Data section:

>>>

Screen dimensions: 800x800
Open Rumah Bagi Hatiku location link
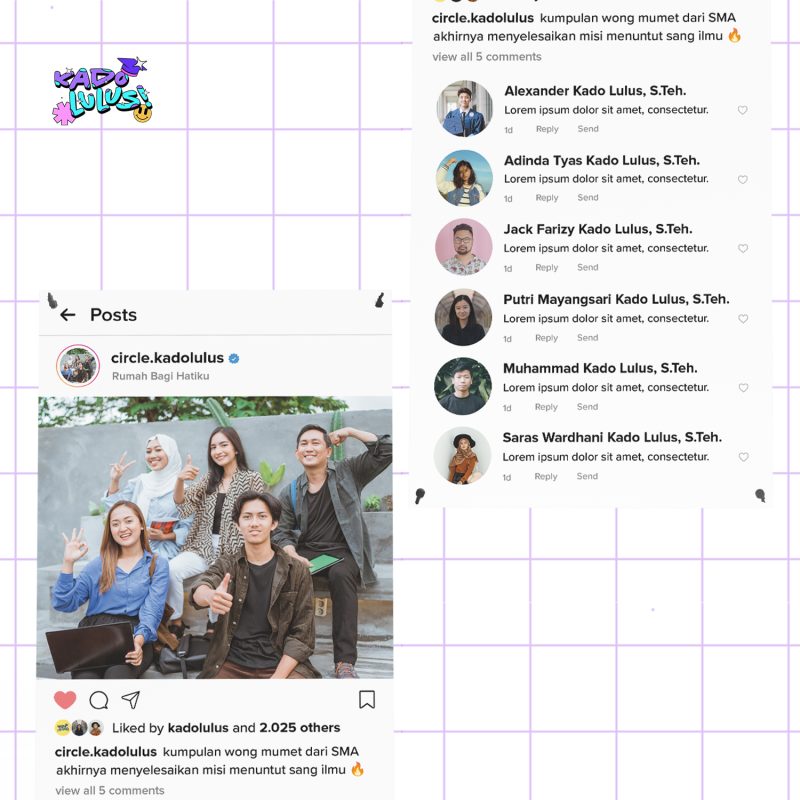click(161, 376)
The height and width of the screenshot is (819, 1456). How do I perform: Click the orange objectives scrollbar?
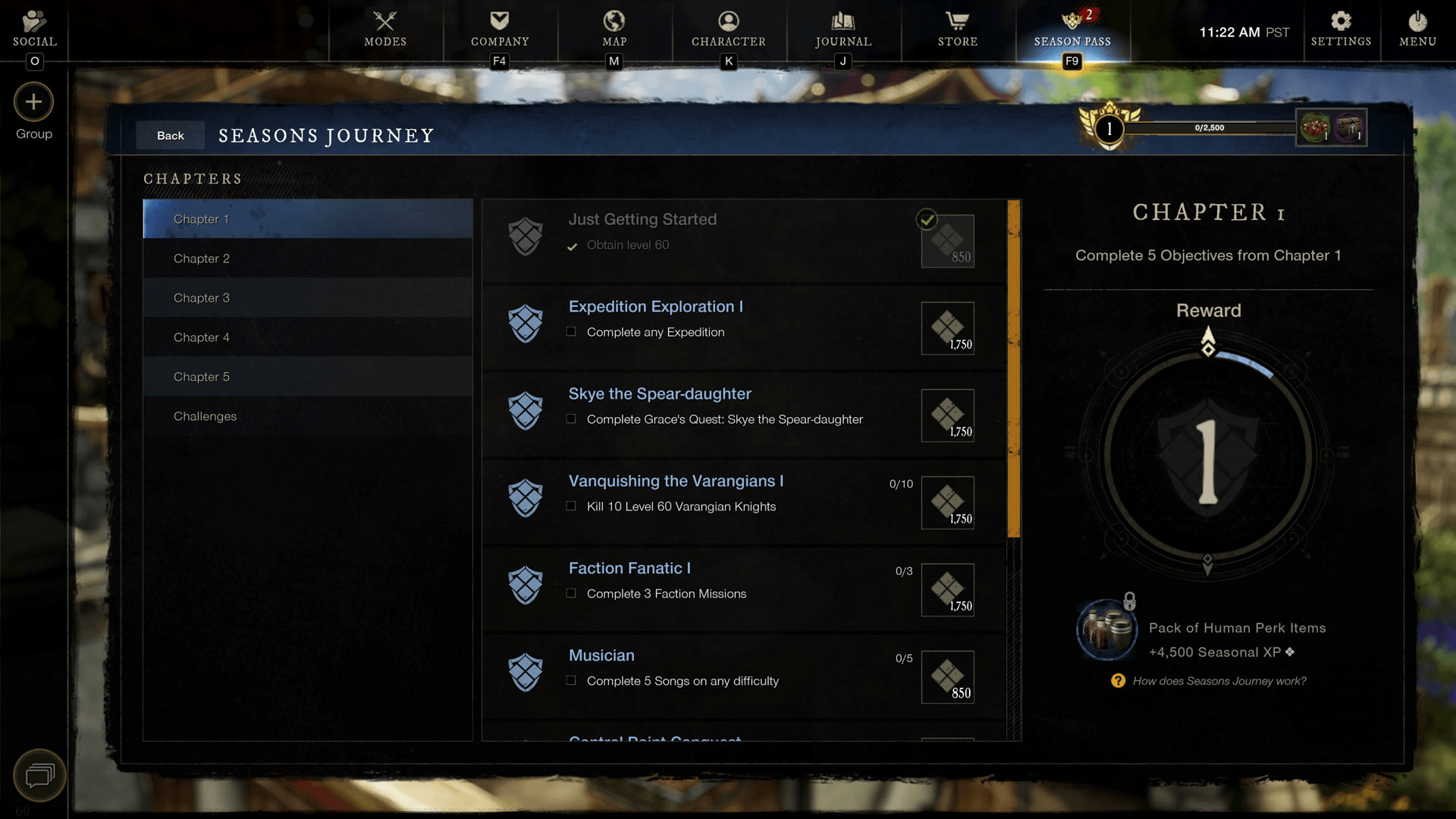click(x=1013, y=369)
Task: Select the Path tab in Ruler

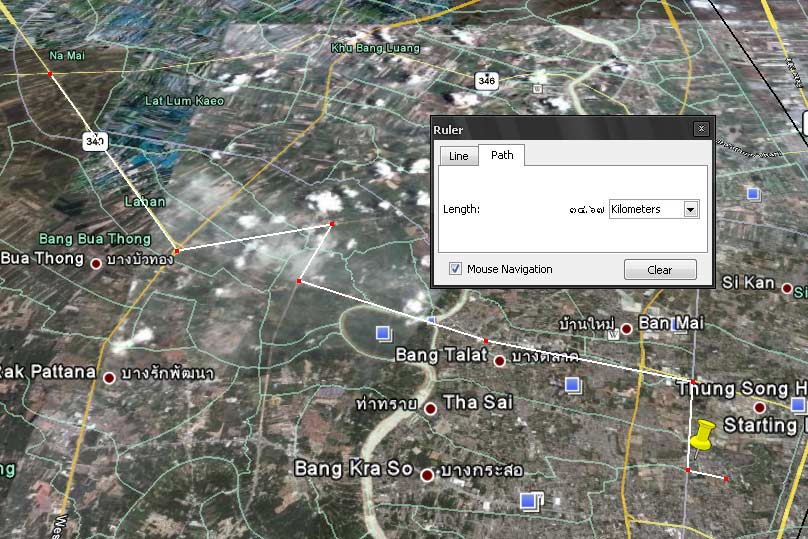Action: pyautogui.click(x=502, y=155)
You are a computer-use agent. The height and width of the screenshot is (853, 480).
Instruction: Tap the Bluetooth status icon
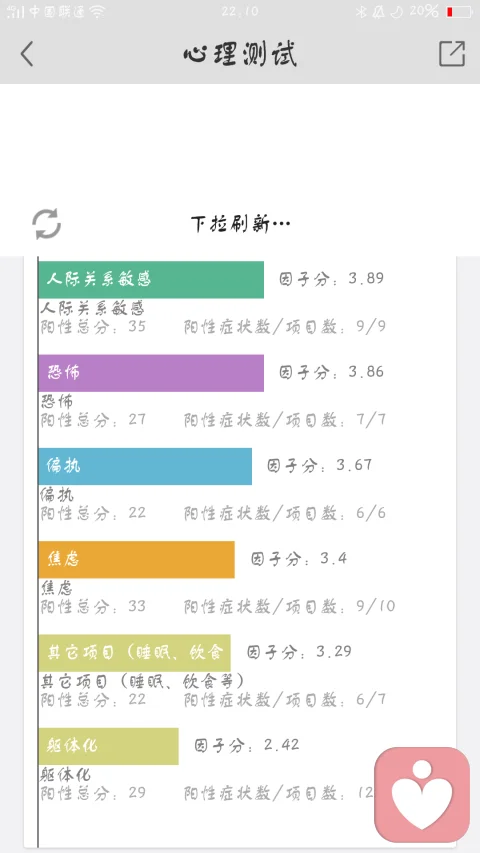tap(361, 11)
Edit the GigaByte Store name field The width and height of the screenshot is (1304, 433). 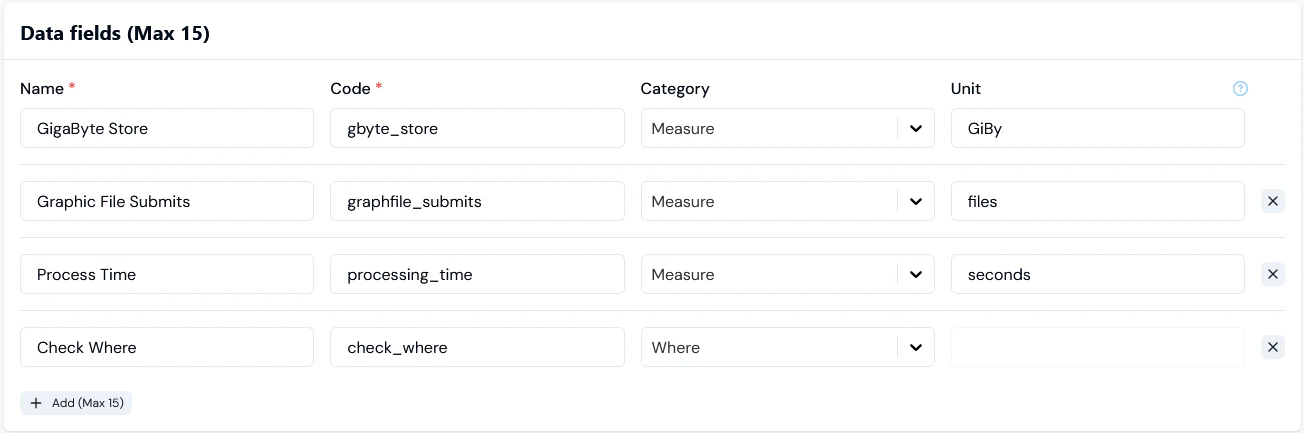(x=167, y=128)
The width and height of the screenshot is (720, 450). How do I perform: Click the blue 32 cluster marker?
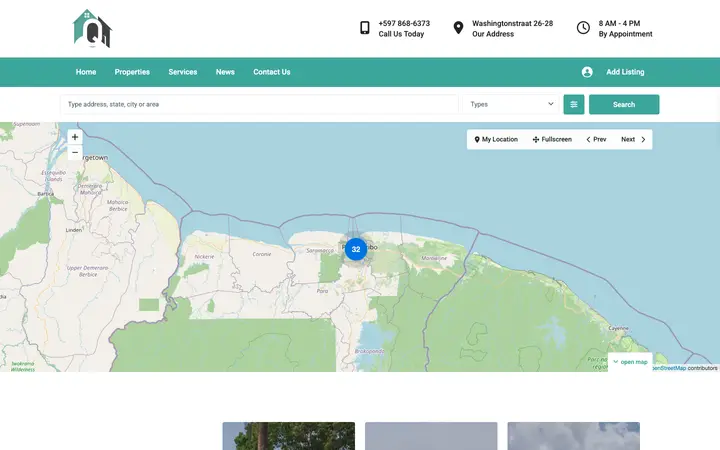point(356,249)
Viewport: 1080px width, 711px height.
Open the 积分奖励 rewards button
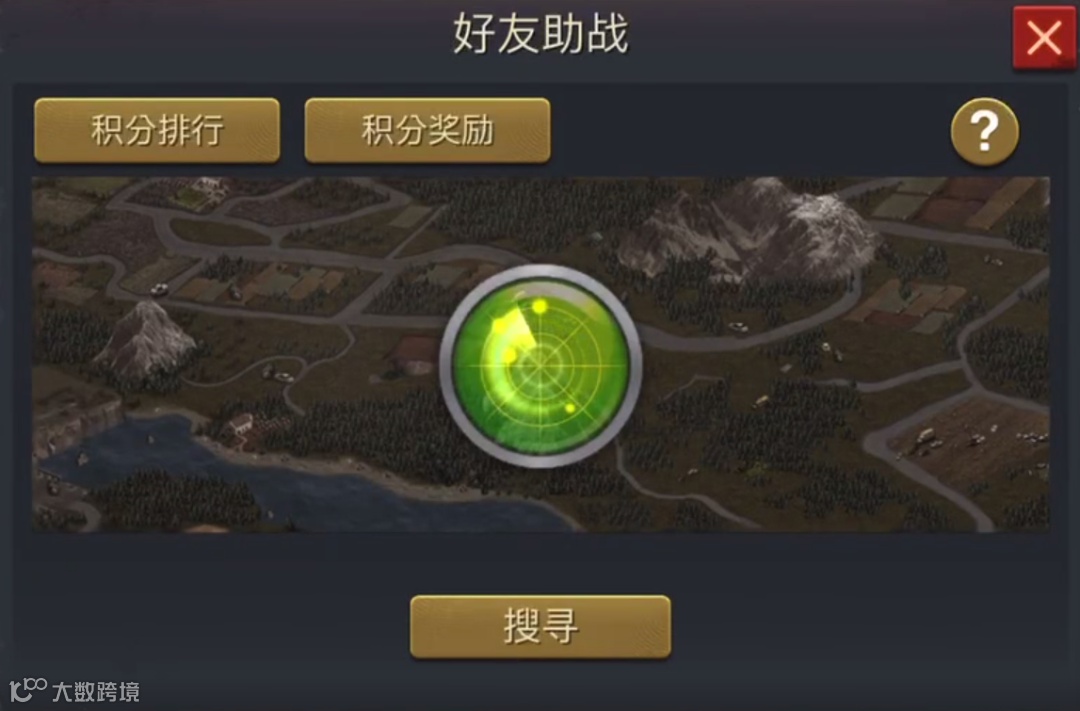coord(427,130)
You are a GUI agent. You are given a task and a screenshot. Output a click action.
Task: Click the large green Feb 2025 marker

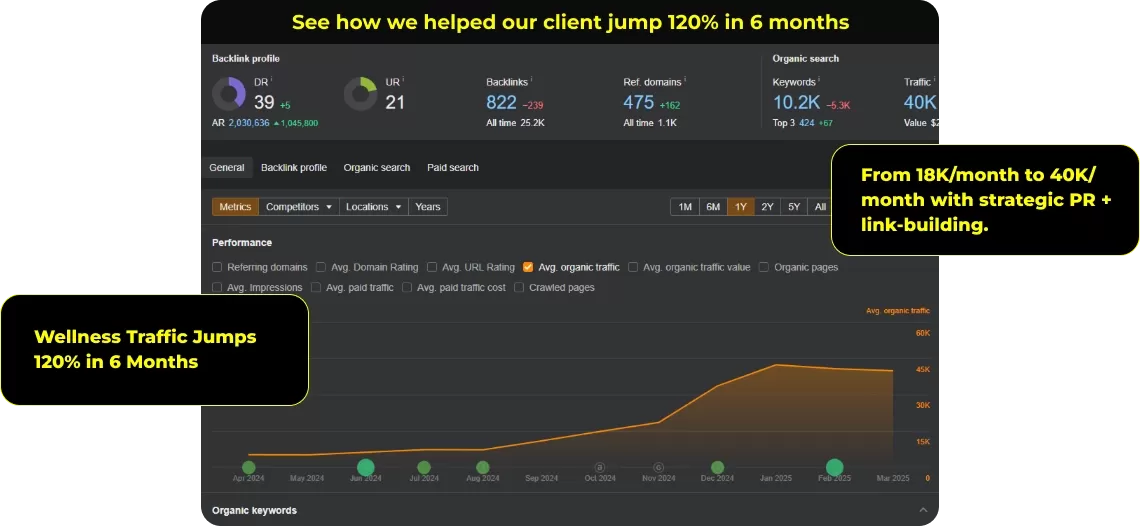pos(834,467)
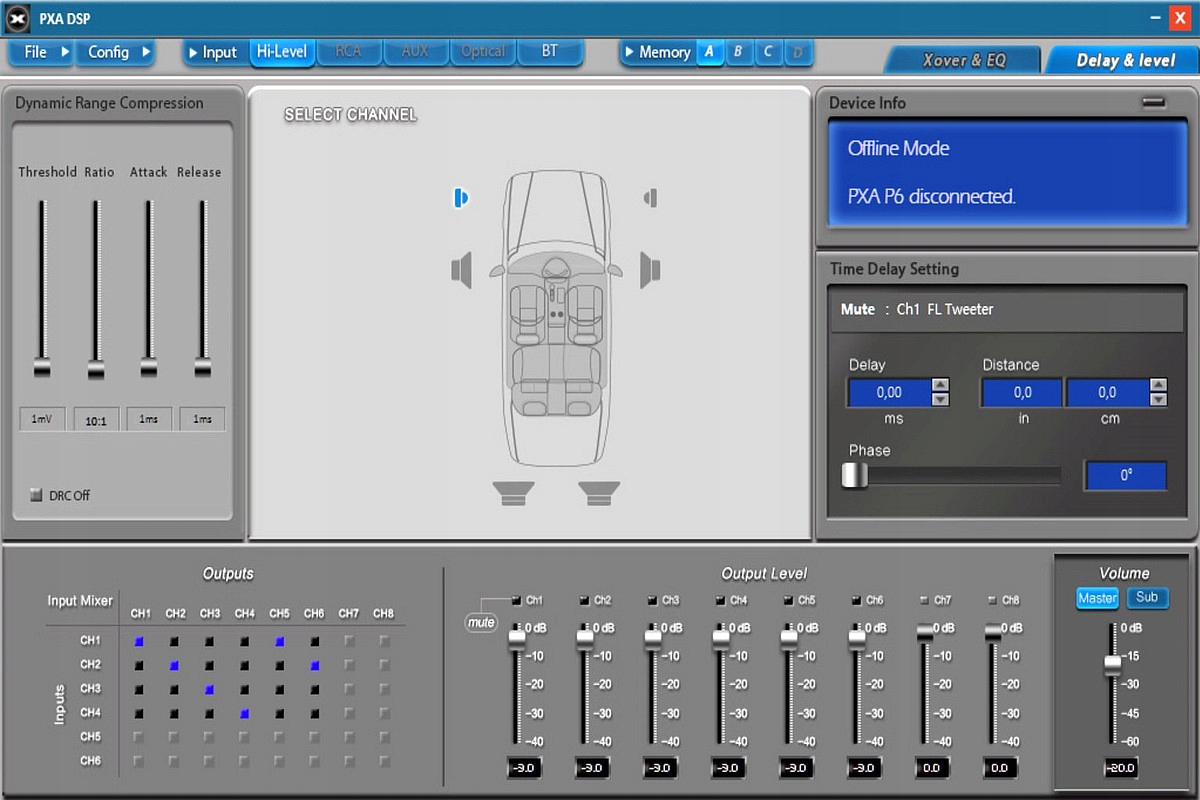Select the right rear subwoofer icon
This screenshot has height=800, width=1200.
(x=599, y=493)
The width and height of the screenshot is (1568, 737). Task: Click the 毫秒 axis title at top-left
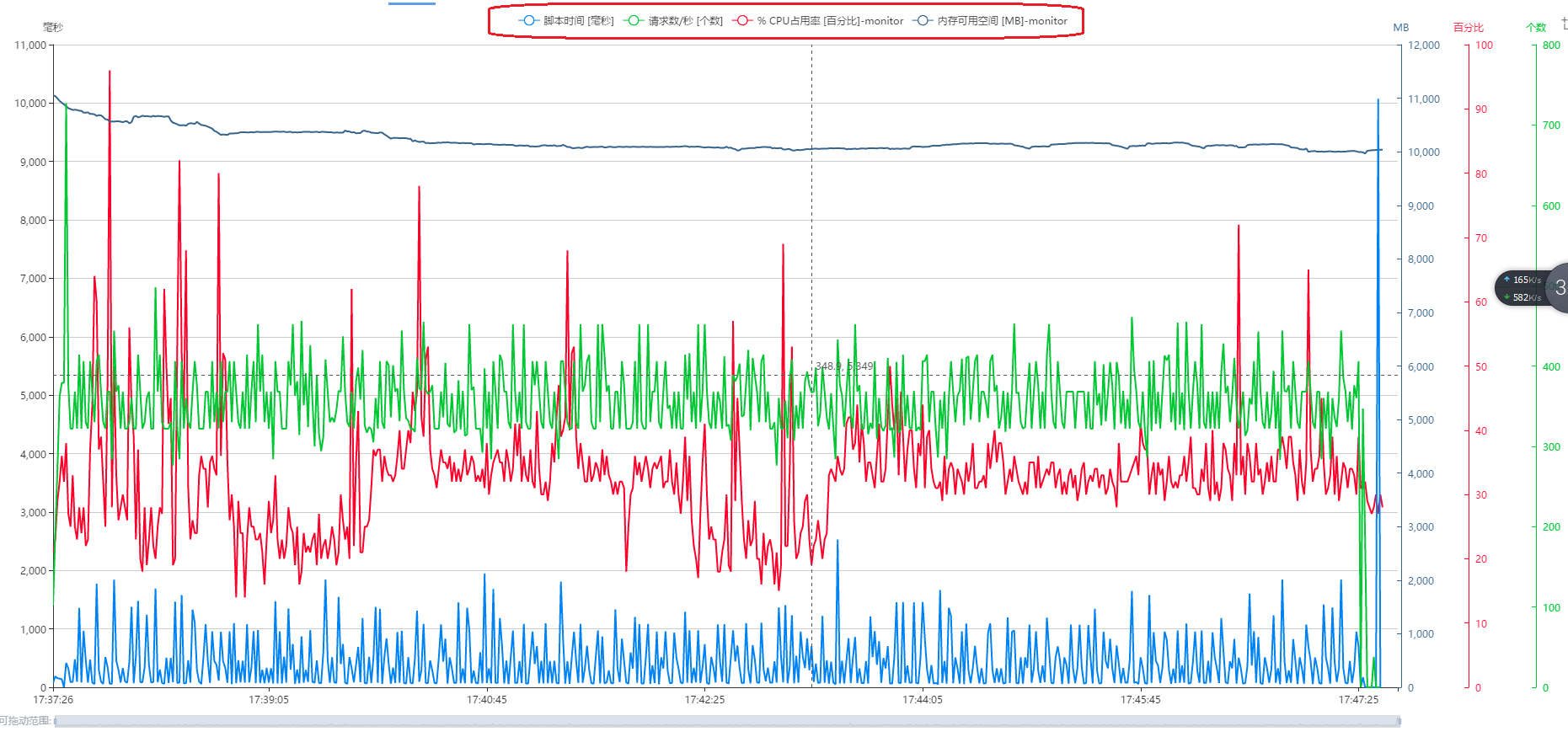click(53, 28)
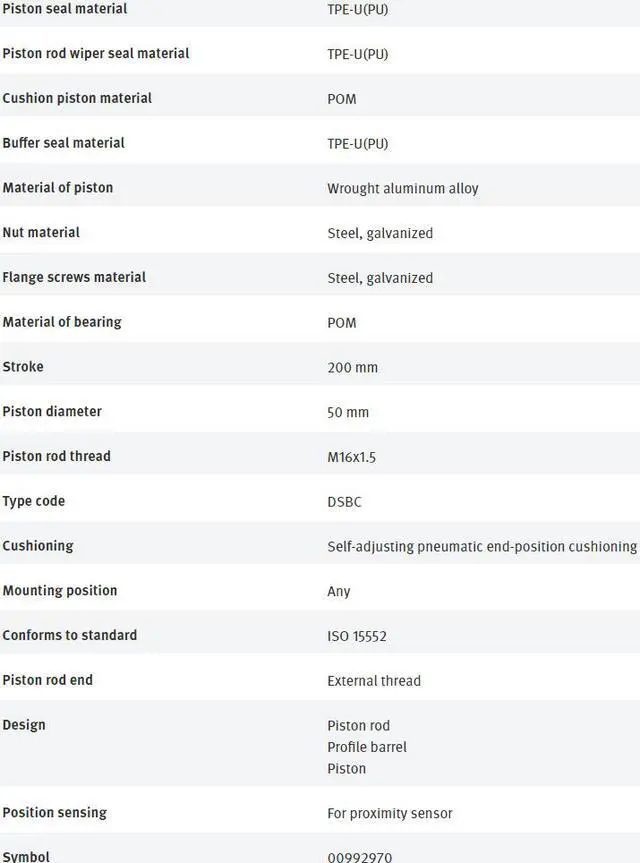Screen dimensions: 640x863
Task: Select the "Buffer seal material" label
Action: pos(64,143)
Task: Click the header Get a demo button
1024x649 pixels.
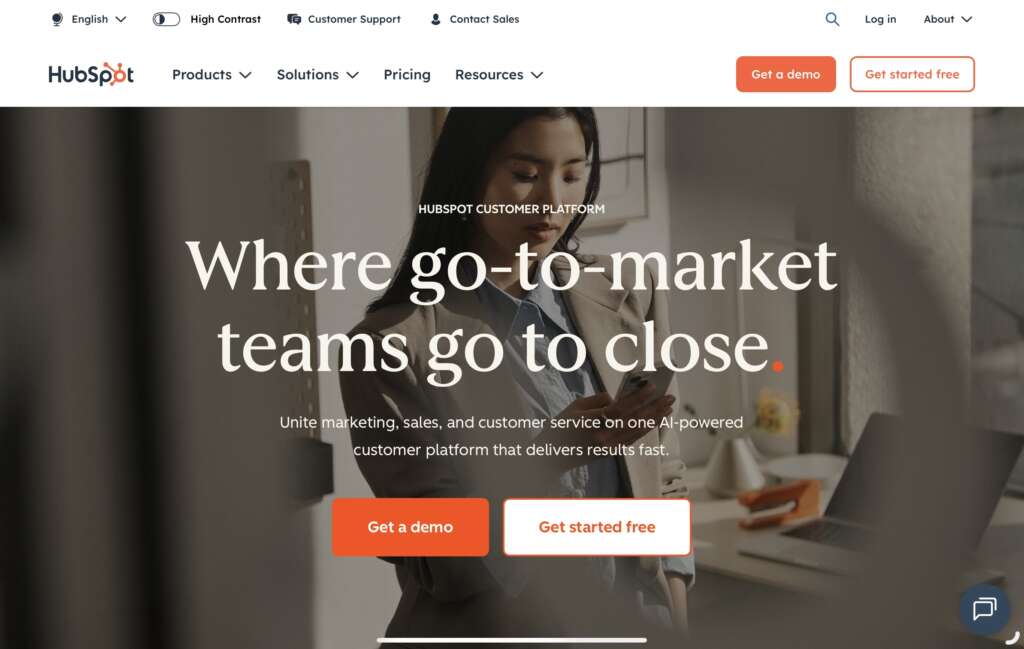Action: [x=786, y=74]
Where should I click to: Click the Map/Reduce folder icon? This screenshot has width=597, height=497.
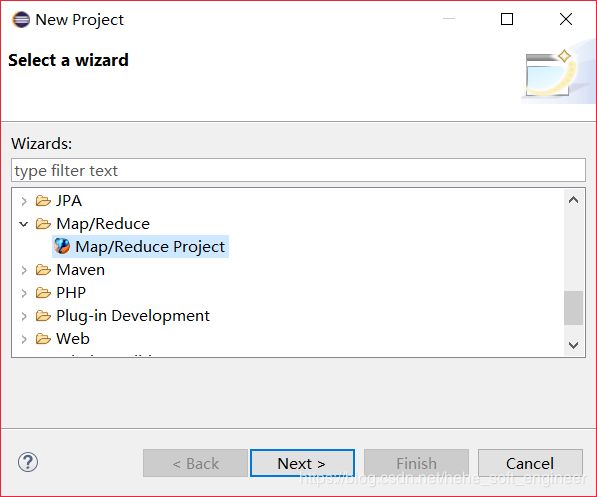point(43,224)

<<<

What to work on: Starting from the line where "1024x649 pixels." appears, copy every line through the end of the material, both ends included, but no pictures.

Answer to this problem:
1024x649 pixels.
Action: [x=786, y=74]
Where should I click to: Click the Map/Reduce folder icon? This screenshot has width=597, height=497.
point(43,224)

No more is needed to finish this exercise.